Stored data
⟨

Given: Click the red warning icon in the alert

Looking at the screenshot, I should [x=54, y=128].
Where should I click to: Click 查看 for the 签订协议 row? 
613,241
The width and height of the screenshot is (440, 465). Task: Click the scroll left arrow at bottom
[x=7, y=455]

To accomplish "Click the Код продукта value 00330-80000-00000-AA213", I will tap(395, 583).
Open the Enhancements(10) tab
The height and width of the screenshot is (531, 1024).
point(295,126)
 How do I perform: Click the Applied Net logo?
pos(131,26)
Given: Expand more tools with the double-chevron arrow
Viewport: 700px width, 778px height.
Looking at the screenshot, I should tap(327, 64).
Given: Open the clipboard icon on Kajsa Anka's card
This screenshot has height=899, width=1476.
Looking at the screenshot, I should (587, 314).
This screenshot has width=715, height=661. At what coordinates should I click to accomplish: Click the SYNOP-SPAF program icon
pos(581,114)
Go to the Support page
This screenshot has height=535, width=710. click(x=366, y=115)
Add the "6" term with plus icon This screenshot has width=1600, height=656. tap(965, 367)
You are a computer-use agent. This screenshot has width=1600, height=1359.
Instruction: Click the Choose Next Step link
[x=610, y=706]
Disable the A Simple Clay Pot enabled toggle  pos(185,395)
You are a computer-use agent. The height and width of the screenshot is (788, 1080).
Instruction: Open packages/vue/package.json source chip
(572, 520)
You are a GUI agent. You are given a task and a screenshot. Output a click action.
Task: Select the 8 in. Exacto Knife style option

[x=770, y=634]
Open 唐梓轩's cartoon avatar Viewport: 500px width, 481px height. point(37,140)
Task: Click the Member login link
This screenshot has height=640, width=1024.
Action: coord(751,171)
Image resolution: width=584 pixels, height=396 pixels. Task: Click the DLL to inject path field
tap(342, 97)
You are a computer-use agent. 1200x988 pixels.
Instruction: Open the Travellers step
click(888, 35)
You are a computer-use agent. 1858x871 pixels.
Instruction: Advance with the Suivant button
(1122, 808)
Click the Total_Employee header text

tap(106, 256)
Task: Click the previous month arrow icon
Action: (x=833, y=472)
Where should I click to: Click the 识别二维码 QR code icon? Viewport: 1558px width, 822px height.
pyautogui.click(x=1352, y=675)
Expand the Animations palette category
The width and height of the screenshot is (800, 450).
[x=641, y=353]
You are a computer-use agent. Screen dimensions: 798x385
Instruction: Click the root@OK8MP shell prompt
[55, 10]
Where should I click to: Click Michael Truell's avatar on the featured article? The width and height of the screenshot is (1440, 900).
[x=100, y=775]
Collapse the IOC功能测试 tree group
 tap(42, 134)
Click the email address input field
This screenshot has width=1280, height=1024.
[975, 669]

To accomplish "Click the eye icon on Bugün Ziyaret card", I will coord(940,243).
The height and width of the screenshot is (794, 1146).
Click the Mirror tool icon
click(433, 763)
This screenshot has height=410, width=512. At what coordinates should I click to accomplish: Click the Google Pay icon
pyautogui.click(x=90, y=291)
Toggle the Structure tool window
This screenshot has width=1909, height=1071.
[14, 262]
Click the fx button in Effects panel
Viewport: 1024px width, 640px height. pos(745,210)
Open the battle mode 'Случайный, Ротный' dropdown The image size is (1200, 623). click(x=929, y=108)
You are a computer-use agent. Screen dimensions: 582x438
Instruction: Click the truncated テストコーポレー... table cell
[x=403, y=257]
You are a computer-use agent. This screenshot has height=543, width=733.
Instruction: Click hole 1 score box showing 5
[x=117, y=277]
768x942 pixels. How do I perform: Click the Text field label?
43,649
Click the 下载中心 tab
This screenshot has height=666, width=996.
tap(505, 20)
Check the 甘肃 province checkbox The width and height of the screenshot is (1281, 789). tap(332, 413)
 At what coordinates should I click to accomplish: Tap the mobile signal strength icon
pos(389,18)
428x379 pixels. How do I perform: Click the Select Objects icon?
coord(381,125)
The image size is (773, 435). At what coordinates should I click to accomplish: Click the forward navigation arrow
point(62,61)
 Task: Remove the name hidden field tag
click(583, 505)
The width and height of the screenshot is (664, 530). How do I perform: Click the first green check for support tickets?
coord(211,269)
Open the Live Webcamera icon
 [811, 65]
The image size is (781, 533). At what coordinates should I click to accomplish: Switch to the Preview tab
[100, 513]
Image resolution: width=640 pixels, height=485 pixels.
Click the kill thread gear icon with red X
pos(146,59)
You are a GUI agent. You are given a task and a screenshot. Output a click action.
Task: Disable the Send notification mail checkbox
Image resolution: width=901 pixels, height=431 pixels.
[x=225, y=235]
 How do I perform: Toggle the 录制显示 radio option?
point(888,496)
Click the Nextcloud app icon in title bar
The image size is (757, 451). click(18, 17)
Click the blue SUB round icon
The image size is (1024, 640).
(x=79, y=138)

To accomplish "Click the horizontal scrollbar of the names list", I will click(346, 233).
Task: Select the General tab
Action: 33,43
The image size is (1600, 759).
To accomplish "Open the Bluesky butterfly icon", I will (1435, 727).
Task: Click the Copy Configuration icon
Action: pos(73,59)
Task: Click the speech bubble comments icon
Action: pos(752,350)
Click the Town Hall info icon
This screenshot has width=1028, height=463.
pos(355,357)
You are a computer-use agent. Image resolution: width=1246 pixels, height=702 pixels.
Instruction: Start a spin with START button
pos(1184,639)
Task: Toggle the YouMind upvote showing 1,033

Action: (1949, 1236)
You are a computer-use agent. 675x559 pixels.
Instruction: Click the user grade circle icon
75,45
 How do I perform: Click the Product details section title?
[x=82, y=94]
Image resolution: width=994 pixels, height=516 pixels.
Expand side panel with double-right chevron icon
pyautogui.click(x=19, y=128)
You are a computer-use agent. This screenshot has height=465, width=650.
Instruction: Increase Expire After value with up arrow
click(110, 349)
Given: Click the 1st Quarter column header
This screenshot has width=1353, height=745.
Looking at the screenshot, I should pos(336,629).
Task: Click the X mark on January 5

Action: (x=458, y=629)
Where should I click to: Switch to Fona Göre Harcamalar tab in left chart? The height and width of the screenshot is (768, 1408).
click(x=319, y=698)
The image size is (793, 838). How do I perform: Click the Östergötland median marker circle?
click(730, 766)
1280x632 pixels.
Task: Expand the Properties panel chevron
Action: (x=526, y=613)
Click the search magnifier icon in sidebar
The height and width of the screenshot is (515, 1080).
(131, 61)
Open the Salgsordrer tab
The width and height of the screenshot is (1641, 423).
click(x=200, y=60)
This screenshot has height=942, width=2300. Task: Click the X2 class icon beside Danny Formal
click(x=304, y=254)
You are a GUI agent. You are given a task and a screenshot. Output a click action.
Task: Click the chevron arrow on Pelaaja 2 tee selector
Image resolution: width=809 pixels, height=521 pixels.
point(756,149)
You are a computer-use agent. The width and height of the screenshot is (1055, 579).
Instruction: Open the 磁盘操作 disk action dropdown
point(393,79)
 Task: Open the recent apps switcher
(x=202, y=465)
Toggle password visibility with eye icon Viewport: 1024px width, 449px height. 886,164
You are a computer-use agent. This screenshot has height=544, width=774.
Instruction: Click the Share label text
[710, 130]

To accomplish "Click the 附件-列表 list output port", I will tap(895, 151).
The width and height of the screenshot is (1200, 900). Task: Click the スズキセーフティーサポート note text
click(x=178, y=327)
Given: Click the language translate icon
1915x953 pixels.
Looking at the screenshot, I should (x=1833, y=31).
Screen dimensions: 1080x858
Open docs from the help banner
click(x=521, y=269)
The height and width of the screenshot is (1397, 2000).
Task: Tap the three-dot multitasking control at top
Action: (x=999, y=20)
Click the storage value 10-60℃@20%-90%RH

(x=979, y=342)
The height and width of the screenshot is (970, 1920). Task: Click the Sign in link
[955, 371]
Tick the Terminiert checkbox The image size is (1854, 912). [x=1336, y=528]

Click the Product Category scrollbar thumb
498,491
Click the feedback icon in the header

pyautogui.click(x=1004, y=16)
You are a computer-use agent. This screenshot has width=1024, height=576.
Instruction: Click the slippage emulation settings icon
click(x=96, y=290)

⟩

### [Prompt]
For the word "Disable", say how many lines of the records above contain it. Reply with the number alone.

### [Solution to this task]
2